- TEXT SHOWN
I'm planning to write a C# 3.0 compiler in C#. Where can I get the grammar for parser generation?
Preferably one that works with ANTLR v3 without modification.
I'm planning to write a C# 3.0 compiler in C#. Where can I get the grammar for parser generation?
Preferably one that works with ANTLR v3 without modification.
Are you looking for something like this or this?
Please also refer to C# ANLTR grammar question.
There isn't one apart from bits in ECMA docs and modified all over the place, and even that is insufficient. The language that is supposed to be open has enough quirks with 2.0 parsing to not bother..
That's why you see a lot of handmade parsers, and semantics will show up sooner or later.
Lambdas can easily target 2.0 (ie. same CLR 2.0 as always at least before NET 4.0) and often are, and all you have to do is get to the IL and decompiled anonymous method (via x tools out there).. probably not what you're looking for either, especially as it requires multiple roundtrips.
Parsing proprietary LINQ (and for what really), automatic properties (what a farce facility) and similar is a total suicide and waste of brain cells.. If you really need something badly, best to talk to JetBrain guys or stick to Mono.

- RECORDED DATA
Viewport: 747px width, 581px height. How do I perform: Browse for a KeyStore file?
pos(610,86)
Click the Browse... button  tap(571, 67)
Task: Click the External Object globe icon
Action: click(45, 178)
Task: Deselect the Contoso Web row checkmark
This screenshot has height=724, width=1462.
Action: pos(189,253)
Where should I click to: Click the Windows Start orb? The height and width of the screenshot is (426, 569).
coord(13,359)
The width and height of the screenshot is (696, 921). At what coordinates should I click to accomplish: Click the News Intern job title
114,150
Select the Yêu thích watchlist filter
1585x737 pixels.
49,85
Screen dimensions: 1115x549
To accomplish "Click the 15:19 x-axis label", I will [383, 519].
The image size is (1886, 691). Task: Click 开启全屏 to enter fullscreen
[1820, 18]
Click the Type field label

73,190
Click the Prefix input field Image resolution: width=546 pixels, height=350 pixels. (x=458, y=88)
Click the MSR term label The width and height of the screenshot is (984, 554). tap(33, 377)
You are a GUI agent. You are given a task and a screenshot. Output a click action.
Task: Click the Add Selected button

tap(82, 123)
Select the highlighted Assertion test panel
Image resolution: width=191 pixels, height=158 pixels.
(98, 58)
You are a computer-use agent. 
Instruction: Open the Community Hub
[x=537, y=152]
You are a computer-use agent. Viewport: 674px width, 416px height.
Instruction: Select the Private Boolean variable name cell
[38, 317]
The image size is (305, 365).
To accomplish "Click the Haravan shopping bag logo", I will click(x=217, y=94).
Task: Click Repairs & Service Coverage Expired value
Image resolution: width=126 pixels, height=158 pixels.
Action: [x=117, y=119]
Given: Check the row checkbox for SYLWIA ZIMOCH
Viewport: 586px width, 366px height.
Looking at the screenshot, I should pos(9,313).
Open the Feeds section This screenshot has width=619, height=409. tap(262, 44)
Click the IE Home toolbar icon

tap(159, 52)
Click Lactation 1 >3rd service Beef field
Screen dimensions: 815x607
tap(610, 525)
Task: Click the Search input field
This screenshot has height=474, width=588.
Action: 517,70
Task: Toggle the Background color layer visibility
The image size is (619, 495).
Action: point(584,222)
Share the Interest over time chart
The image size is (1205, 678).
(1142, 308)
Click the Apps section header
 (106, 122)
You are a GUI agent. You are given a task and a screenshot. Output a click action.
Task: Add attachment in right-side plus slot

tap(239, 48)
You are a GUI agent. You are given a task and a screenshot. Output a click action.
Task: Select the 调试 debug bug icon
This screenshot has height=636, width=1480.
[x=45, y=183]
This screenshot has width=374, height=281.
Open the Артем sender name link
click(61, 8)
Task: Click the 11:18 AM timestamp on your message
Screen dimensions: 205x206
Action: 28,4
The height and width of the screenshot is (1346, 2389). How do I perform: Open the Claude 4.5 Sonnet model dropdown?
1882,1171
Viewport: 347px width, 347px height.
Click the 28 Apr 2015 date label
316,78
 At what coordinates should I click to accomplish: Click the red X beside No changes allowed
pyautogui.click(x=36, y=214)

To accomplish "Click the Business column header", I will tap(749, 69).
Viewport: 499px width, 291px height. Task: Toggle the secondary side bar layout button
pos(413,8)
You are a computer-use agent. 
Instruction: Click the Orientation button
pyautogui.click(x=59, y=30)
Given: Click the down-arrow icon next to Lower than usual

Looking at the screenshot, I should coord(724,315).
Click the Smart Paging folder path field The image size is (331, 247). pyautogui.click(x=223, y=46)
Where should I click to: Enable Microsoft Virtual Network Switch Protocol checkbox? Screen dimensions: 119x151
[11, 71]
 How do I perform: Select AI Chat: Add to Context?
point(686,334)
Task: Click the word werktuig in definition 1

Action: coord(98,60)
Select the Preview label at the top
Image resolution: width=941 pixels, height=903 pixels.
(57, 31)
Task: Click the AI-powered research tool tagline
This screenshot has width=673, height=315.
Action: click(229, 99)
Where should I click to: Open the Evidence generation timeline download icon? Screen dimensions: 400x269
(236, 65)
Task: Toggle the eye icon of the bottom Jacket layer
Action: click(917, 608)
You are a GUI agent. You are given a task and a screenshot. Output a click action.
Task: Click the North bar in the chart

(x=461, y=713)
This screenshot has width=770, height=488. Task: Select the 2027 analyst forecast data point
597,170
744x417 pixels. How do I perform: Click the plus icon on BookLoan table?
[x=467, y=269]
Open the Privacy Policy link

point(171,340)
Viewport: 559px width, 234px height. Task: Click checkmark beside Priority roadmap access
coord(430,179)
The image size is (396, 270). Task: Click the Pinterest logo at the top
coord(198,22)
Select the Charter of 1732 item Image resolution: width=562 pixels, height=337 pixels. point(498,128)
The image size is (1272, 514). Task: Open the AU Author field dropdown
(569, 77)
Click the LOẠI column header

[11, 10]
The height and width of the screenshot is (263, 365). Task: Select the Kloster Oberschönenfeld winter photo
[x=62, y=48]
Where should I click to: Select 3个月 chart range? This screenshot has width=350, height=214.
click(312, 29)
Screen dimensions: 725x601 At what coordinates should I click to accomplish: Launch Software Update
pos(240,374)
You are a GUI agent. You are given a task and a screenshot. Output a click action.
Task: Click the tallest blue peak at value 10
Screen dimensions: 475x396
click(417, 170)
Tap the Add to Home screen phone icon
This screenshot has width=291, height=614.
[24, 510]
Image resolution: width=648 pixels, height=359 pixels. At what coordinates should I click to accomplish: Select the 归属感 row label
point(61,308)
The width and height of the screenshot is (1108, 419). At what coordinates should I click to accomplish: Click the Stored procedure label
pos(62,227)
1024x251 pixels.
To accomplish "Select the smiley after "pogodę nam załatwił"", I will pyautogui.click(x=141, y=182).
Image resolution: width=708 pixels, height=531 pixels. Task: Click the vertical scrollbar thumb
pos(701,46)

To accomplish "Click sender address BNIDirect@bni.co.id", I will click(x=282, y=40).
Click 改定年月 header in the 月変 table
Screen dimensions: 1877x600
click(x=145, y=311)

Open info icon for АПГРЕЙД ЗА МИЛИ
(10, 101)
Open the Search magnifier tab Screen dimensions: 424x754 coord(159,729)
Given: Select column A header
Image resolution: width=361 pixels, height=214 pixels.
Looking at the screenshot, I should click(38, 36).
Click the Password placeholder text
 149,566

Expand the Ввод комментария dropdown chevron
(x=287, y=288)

- WHAT YOU WILL DO
In the text on finding a C# 3.0 grammar, which parser generator should the grammar preferably work with without modification?

- EXERCISE OUTPUT
ANTLR v3